Nannofossils

Coccolithophores exhibit an alternation between diploid and haploid phases in their life cycle, commonly referred to as a dimorphic life cycle. Parke & Adams (1960) first proposed that holococcoliths and heterococcoliths may represent different stages in the life cycle of the same species, an interpretation later supported and expanded by subsequent studies (e.g., Rowson et al., 1986). This discovery significantly advanced understanding of coccolithophore biology by demonstrating that forms previously regarded as separate species may instead represent discrete life-cycle stages of a single organism.

Coccolithophores reproduce asexually through mitosis, during which one diploid cell divides to form two genetically identical diploid cells. They may also undergo meiosis, producing four haploid daughter cells, each containing a single copy of each chromosome. During the haploid phase, coccolithophores can reproduce both asexually and sexually; fusion of two haploid cells restores the diploid stage, completing the life cycle.

The non-motile diploid phase produces heterococcoliths composed of radially arranged calcite segments organised into complex structures. In contrast, the motile haploid phase produces holococcoliths, which consist of minute calcite crystallites—typically rhombohedral crystals or hexagonal prisms—commonly less than 0.1 µm in size. The terms holococcolith and heterococcolith were introduced by Braarud et al. (1955).

During the motile phase, coccolithophore cells possess two flagella and a haptonema, whereas these structures are absent during the alternating non-motile phase. Coccolith formation differs markedly between life-cycle stages. Heterococcoliths are produced intracellularly within Golgi-derived vesicles, allowing strong biological control over coccolith morphology. They consist of relatively large calcite elements arranged in intricate patterns, including laths, bars, wedges, and plates, assembled within predefined circular or elliptical frameworks to produce highly elaborate structures (Varol, 2025a).

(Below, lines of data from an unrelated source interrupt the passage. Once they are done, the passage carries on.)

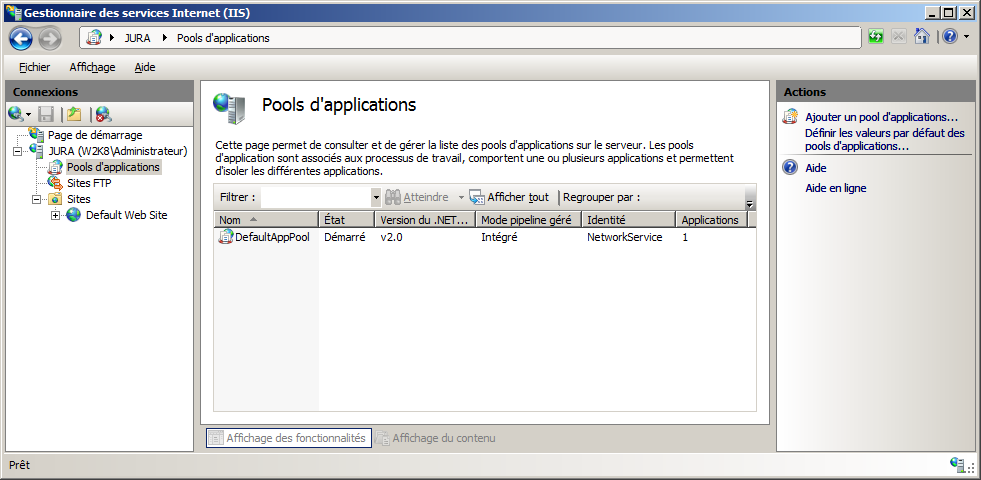Click the green refresh page icon
The width and height of the screenshot is (981, 480).
[876, 37]
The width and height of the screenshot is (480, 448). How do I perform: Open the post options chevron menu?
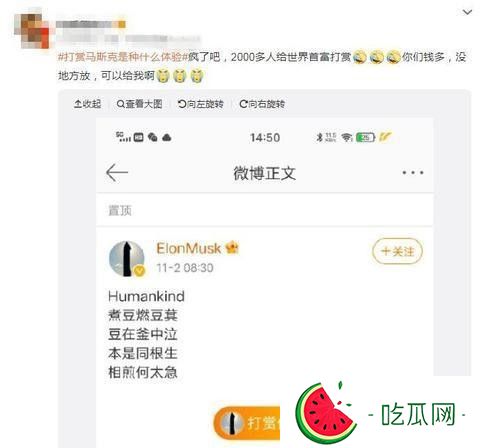tap(467, 13)
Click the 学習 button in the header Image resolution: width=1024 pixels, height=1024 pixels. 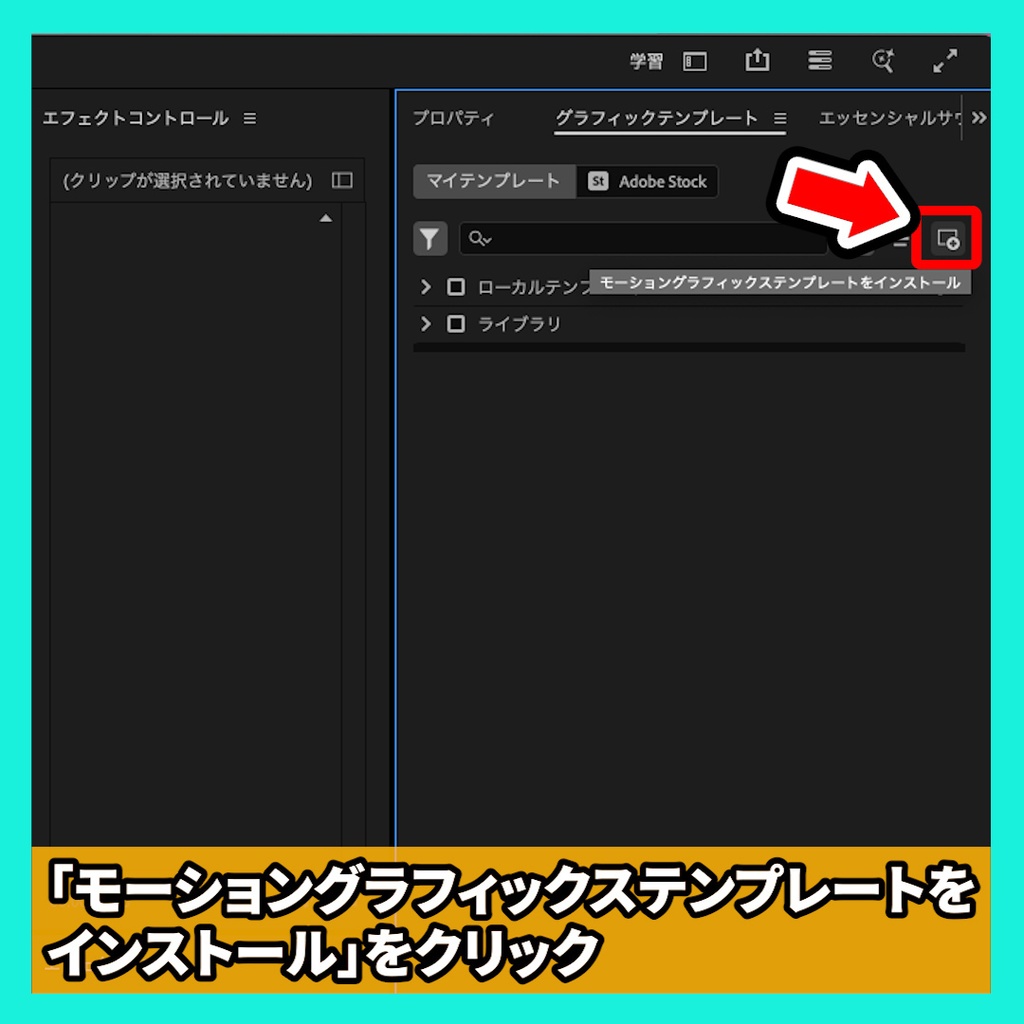649,61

In the haploid phase, cells may be naked or bear holococcoliths. Holococcoliths were traditionally interpreted as forming extracellularly with limited biological control over crystal growth, although Meyer & Taylor (2025) demonstrated that their formation may also occur intracellularly. Compared with heterococcoliths, holococcoliths exhibit simpler architectures composed of uniform calcite crystallites bound by an organic matrix. These crystallites are typically rhombohedral or hexagonal in form (Black, 1963; Gartner & Bukry, 1969; Kleijne, 1991), a microcrystalline structure most clearly observed using electron microscopy. Under cross-polarised light (XPL), hexagonal prisms and rhombohedral crystals can be distinguished optically: the optical axis is parallel to the length of the hexagonal prism but oblique in the rhombohedral crystal (Varol, 2025a).

During transitions between life-cycle stages, coccolithophores may produce combination coccospheres containing both holococcoliths and heterococcoliths. Identification and classification of holococcoliths, particularly in older sediments, remain challenging owing to their small size, simple morphology, and susceptibility to diagenetic alteration.